SEBI chief rues low corpus of investor protection funds – The Hindu BusinessLine

Clipped from: https://www.thehindubusinessline.com/markets/stock-markets/sebi-chief-rues-low-corpus-of-investor-protection-funds/article32911170.ece

Will push NSE, BSE to shore up reserves

The insubstantial corpus of stock exchanges’ investor protection fund (IPF) is a concern, SEBI Chairman Ajay Tyagi said on Wednesday, adding that the regulator will soon take corrective measures. IPFs are used to pay out investors if their broker defaults on dues.

The BSE has ₹784 crore in its IPF kitty while the NSE, which churns 85-90 per cent higher volumes, has only ₹594 crore. The annual profits and earnings of the exchanges are way higher. Also, broker defaults in the past couple of years have been on the rise and the funds will be woefully short if every impacted investor has to be paid.

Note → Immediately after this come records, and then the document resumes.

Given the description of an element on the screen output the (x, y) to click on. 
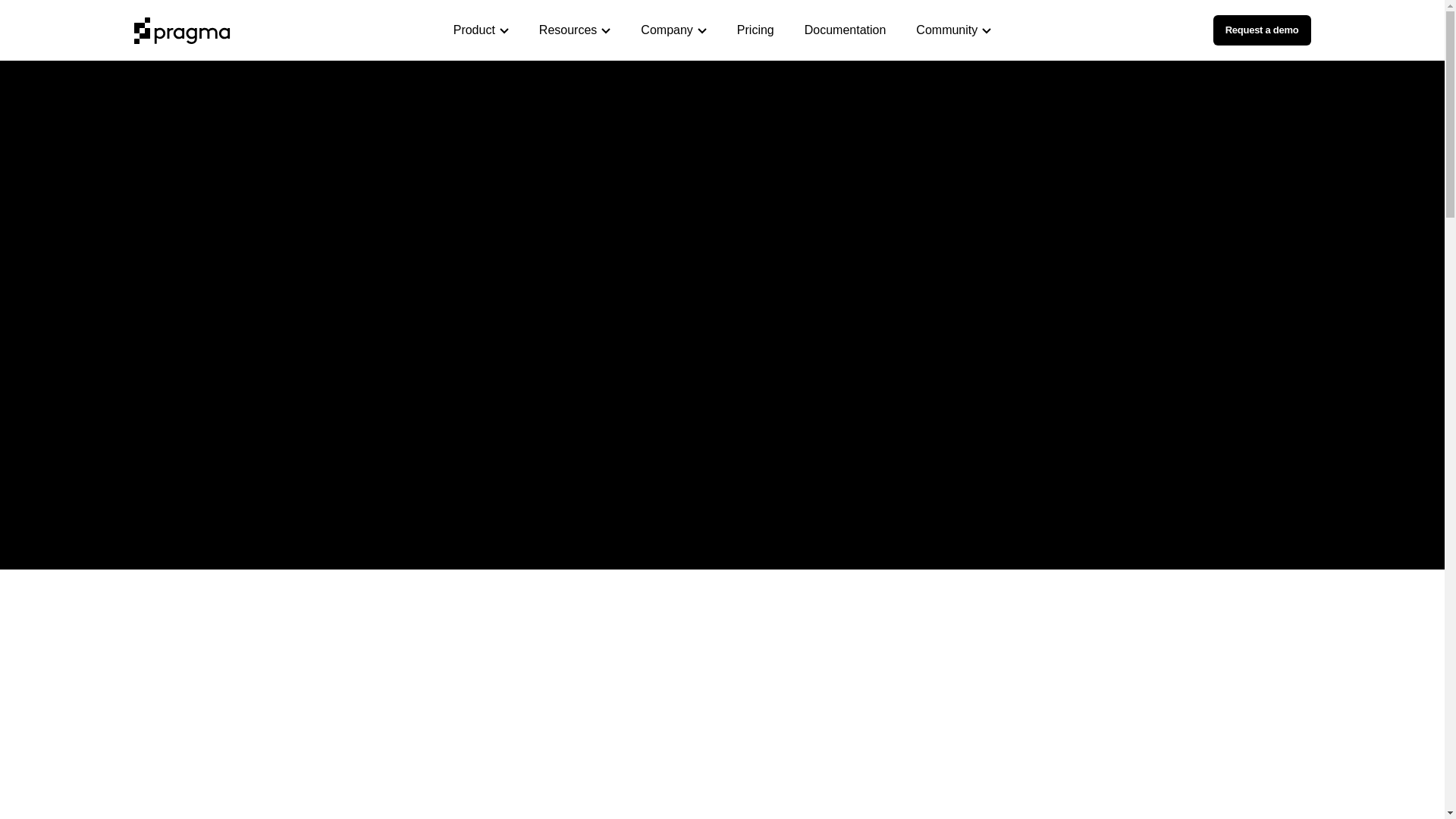
Pricing (755, 30)
Documentation (845, 30)
Request a demo (1261, 30)
Given the description of an element on the screen output the (x, y) to click on. 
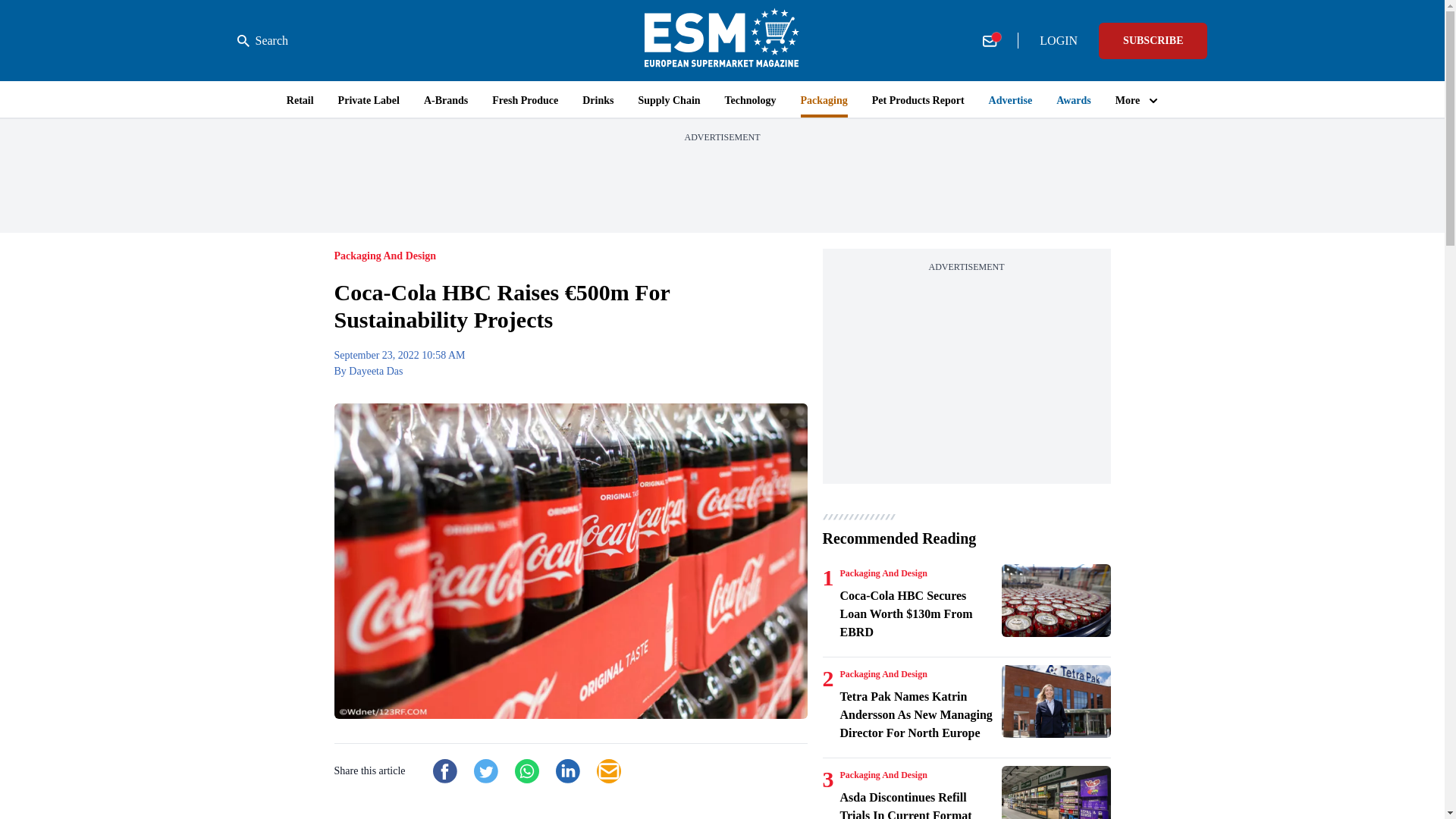
Search (261, 40)
Packaging And Design (883, 775)
ESM (722, 40)
Packaging And Design (883, 674)
Packaging And Design (883, 573)
Given the description of an element on the screen output the (x, y) to click on. 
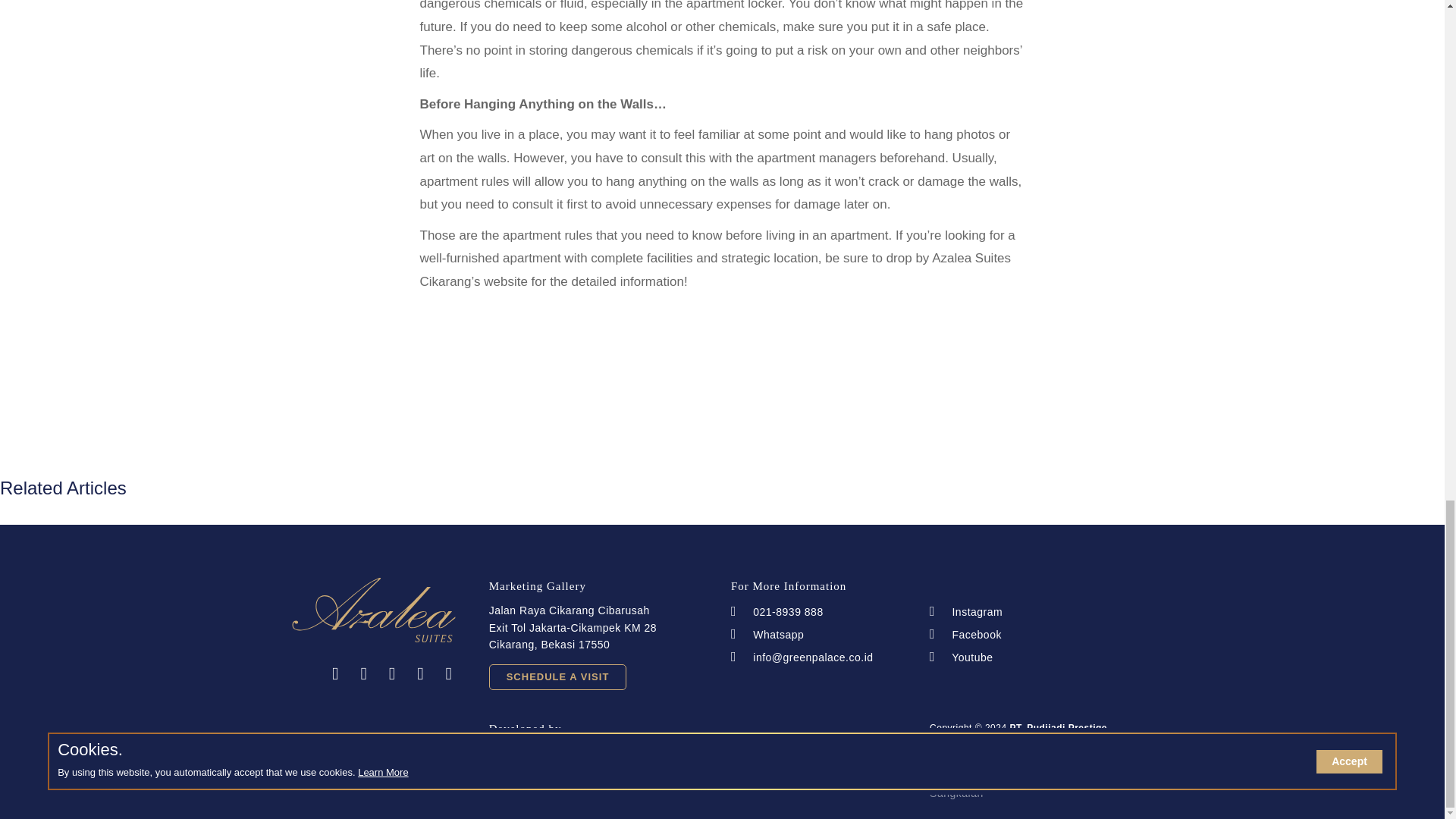
Instagram (1029, 611)
Whatsapp (817, 634)
021-8939 888 (817, 611)
SCHEDULE A VISIT (558, 677)
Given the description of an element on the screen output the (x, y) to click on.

It is one of the reasons the stock exchanges are delaying declaring brokers as defaulters and have even imposed a cap of ₹25 lakh for payout to each investor. Clients can claim money from stock exchanges only after a broker is officially declared a defaulter.

“The IPF is woefully insufficient and we have examined it. We will not allow that to be a criterion for delaying declaring brokers as defaulters. We will soon be taking corrective actions. I can assure you of that,” Tyagi said in response to a query from BusinessLine at a virtual conference organised by the Confederation of Indian Industries to discuss financial markets reforms.

The Karvy example

Of late, many brokers have defaulted on their client payments after their derivative bets went wrong. SEBI is flooded with complaints of funds diversion by brokers to the derivative segment. A prominent broker, Karvy, was caught using clients’ shares as collateral to get bank loans. There were 90,000 such clients, SEBI found. The regulator ordered a reversal of pledges by Karvy and asked the broker to return clients’ shares. However, many are still pending, sources said.

Tyagi also spoke about bringing a balance between delivery-based trades in the cash market and derivatives to curb excessive speculation in the markets.

“In the derivatives markets, we now have physical delivery as a key criterion. That is to reduce speculation. In the cash market, too, due to the introduction of intra-day and upfront margin, speculation will reduce. But (reviving cash markets) needs further steps,” he said.

Tyagi further said there is a need for high consultation among regulators (read RBI) to improve the corporate bond market.